The LightStep data processing pipeline has two major components: the collector pool and the analysis engine. All spans generated by instrumented clients and servers are sent to a collector pool where they are processed and temporarily stored during trace assembly. The analysis engine records aggregate information about spans, directs the assembly process, and stores traces durably.

While LightStep offers a complete SaaS solution encompassing both components, we offer two additional options for LightStep Enterprise customers, on-prem collectors and private-managed collectors, that provide additional security and improve performance. These are hybrid configurations as the analysis engine is run by LightStep as a service in all cases.

SaaS Collectors

LightStep offers a SaaS pool for customers with smaller workloads and as an evaluation tool for Enterprise customers. These collectors provide only limited recall for assembling traces and are not suitable for larger workloads.

On-Prem Collectors

LightStep also offers the option for customers to run collectors on-premise. This gives you complete control over the resources used by the collector pool and therefore control over how many traces can be assembled and how much recall is available.

An on-prem pool also greatly reduces the amount of data leaving your network and the costs associated with network egress. Each instrumented client or server sends all spans to a collector, where statistics are computed and the spans are temporarily buffered. These buffered spans are provided—on-demand—to the LightStep analysis engine as part of trace assembly. Since no filtering occurs in the instrumented clients or servers themselves, the amount of data that passes between your application and the collector pool is much larger than the amount of data that passes between the collector pool and the analysis engine.

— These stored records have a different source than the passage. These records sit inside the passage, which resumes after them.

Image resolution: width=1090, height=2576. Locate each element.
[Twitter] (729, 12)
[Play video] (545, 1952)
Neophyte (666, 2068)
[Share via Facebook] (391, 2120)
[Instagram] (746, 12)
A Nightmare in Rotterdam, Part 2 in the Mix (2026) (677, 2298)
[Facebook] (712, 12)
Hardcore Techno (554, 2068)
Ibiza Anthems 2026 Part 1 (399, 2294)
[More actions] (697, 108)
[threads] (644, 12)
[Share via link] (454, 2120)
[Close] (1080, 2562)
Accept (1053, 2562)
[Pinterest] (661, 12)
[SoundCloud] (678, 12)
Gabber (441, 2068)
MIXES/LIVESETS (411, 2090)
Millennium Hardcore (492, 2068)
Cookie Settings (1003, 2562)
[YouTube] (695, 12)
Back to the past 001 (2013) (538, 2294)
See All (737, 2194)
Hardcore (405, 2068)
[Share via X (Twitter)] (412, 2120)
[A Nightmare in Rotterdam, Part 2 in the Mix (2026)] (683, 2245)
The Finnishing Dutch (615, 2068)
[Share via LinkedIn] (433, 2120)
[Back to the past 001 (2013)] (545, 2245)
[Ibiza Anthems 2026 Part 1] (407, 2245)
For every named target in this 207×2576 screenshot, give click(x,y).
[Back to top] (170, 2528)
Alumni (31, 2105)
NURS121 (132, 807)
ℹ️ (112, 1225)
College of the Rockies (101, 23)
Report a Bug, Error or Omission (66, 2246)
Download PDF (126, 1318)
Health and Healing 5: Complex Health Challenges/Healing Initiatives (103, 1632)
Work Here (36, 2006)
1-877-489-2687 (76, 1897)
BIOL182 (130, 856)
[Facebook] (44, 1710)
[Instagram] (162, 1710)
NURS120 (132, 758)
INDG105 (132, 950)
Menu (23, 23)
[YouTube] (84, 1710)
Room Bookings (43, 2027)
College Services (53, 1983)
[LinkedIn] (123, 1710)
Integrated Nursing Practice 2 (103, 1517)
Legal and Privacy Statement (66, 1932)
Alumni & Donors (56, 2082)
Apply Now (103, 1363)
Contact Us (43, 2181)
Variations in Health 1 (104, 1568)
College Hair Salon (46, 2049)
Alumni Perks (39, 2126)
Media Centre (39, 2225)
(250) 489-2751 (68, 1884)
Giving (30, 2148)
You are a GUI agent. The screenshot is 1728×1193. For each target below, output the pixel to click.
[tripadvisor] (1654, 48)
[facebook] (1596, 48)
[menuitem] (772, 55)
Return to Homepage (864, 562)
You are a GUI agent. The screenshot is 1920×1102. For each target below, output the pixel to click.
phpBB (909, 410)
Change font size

Because it is hosted within your VPC or datacenter, an on-prem pool provides additional security over the SaaS pool. Collectors support an option to scrub data from spans before they are forwarded to the analysis engine. While no sensitive data should be sent to collectors, this feature provides a form of defense-in-depth to ensure that these data don’t leave your VPC or datacenter.

Collectors are straightforward to deploy (using an AMI or Docker image) and have no storage or other dependencies. However, running a collector pool does require additional operational work for your team, and you are also responsible for the computing costs associated with running these servers or instances. To balance these trade-offs, some customers choose to use the SaaS pool for evaluation and development and then deploy an on-prem pool for production systems.

Private-Managed Collectors

Using private-managed collectors is an option that falls part way between the SaaS pool and an on-prem pool. Like the SaaS pool, these collectors are managed by LightStep engineers, but like an on-prem pool, they only handle data from your application. In addition, technologies like AWS VPC peering can provide additional security. (Note that there is a cost associated with data transfer across peering connections.)